If you do have employees (or execs) bypassing the process or lowering their
standards in order to meet short term goals, that in itself is a cultural
problem the company would want to address.

 _Edit_ : it's worth noting that every manager who has more planned work than
they can execute with their current head count _already_ has a short-term
incentive to lower their hiring bar and get someone in the door quickly.
Managers get measured on executing to plan, so that's probably a stronger
incentive than any bonus structure.

So my point isn't that lowering the bar to game the system will never happen,
but that it's a failure mode that already occurs and that the system should
already have defences against.

------
codeonfire
Satya Nadella was born in India. I am 100% sure this policy is not going to
apply to Microsoft's nine offices in India which are 100% one race. If you
don't think this is about anything other than using race politics for
corporate power, ask why diversity isn't important in Microsoft's other
locations.

------
rosege
I work for a fairly large company and they are doing this too (just for gender
though). The way I see it you can either have diversity goals or you can be a
meritocracy. To be honest Im not 100% sure which is better - I want to say
meritocracy but then you have the Enron's that were meant to be the smartest
guys in the room. But as a white male I see my career here quite limited due
to me not being their preferred demographic.

------
mbrodersen
That is already part of their job as managers. So what's next? Getting a bonus
for showing up at work? Or maybe getting a bonus for playing less golf? Or
perhaps a bonus for interrupt people who do real work with more useless
meetings? Actually the last one isn't needed. They already do that. A lot.

------
frugalmail
The problem isn't at the executive level, it's at the schools.

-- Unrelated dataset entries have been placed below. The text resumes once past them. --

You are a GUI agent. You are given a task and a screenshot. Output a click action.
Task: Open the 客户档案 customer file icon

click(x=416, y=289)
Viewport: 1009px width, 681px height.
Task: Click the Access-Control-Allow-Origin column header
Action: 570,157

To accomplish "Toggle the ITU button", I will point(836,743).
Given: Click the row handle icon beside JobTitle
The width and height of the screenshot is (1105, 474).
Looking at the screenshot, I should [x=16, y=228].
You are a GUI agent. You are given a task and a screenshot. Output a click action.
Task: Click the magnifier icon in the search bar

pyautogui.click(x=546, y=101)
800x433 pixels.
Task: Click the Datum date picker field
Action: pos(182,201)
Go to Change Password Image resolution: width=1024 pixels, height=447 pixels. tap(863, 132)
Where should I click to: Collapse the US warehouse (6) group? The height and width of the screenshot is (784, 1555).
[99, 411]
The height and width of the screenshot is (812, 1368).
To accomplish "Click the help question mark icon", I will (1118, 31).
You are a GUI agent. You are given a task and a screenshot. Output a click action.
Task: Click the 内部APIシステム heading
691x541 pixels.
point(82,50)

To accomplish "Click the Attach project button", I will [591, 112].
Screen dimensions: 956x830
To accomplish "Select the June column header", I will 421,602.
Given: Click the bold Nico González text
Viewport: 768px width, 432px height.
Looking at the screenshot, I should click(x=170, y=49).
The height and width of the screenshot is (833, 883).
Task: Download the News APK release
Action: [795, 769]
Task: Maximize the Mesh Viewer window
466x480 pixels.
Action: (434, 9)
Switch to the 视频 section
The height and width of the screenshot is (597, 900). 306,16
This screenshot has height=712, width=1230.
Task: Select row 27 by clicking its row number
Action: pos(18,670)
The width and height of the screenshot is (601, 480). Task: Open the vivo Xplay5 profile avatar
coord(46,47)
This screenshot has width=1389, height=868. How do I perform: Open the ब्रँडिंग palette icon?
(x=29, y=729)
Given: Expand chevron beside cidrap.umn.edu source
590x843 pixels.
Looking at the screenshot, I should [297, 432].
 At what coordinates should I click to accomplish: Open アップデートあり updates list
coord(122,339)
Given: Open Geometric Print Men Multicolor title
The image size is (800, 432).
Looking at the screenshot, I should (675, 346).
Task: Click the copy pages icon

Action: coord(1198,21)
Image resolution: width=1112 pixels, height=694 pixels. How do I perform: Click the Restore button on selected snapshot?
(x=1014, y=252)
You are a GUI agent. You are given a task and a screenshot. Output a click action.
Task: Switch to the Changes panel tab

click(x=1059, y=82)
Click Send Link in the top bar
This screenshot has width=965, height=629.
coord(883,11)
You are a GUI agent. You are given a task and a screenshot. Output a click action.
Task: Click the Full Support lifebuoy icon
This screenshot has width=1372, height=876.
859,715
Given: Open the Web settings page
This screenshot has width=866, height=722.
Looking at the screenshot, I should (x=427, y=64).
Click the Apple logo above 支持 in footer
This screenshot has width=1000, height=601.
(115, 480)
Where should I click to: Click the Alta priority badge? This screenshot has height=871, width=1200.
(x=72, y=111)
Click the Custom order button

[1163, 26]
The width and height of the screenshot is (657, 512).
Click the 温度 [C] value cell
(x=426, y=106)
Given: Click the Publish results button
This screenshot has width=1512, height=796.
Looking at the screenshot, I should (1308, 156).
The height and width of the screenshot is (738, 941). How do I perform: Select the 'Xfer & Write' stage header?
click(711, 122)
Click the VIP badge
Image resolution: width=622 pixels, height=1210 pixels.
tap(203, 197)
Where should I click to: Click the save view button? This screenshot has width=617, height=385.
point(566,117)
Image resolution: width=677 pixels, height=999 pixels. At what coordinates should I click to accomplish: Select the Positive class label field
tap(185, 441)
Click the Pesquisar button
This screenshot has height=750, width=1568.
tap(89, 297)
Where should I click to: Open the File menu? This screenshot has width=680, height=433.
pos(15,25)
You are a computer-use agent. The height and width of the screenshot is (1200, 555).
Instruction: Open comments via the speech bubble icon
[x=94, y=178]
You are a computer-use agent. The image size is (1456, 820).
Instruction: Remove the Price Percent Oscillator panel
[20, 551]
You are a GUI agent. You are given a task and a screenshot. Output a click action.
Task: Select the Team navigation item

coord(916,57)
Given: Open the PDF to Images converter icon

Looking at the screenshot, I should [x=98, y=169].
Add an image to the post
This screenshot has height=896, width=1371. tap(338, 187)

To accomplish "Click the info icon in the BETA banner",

The expected levels should be set based on what was happening in the education
system, not the population in general.

I work at a place where this bullshit is happening and it's clear they're
putting barely qualified people based on gender. In the end the company, all
its employees, and the people it serves will be harmed.

Instead they should work on getting more diversity in the STEM degrees and fix
root cause.

If they truely want it to be fair they should use "blind interviews" voice
changers over the phone, written exams, etc... Not bullshit targets and
incentives.

------
yuhong
I have dislike anti-discrimination laws for a while now. For example, one of
the methods used to enforce them (particularly in things like hiring) is
statistics, most of which assumes employees are interchangeable commodities.
Not to mention the problems with "performance" reviews and "PIPs" too. They
were designed back in the 1960s for things like manual labor jobs. I am
willing to suggest a compromise to limit them to these kinds of jobs.

------
adrenalinelol
Won't this attach a stigma to those hired (who aren't white/asian male)? It's
quite literally a quota.

------
fbreduc
lol this is not how you become diverse...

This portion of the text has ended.